# [TASK PROMPT]
For the listing below, return the line containing "You are a GUI", the line containing "Task: Click the ЗАРПЛАТА magazine logo", and all lines in between, exactly as written and nothing else.
** RECORDS SHOWN follows **
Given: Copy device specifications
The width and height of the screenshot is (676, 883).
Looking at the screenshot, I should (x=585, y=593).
** End of RECORDS SHOWN **
** RECORDS SHOWN follows **
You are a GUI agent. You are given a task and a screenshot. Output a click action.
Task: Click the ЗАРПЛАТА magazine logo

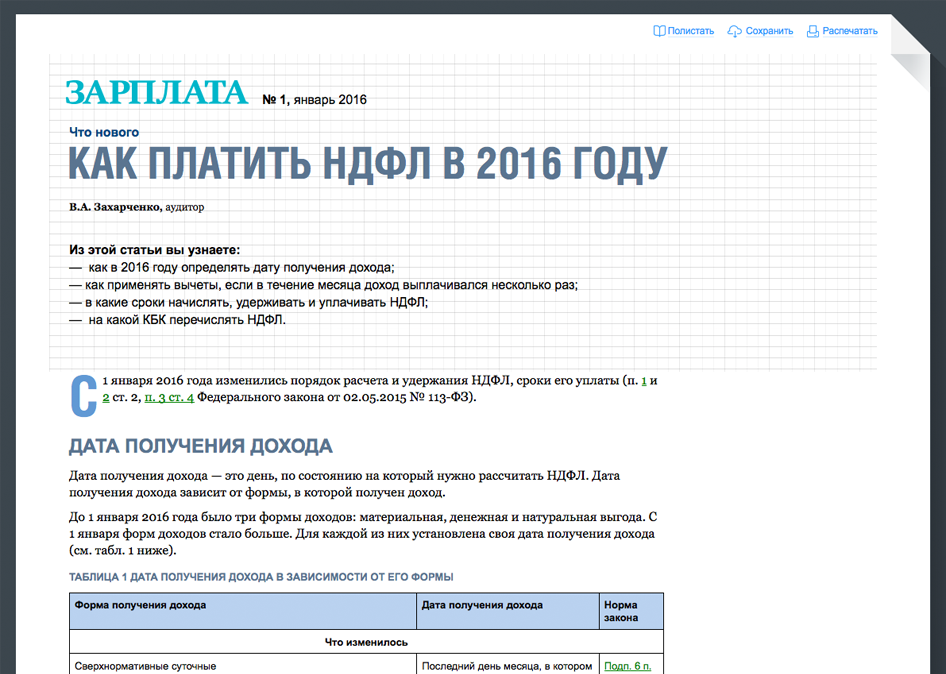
** End of RECORDS SHOWN **
# [PROBLEM SOLUTION]
You are a GUI agent. You are given a task and a screenshot. Output a click action.
Task: Click the ЗАРПЛАТА magazine logo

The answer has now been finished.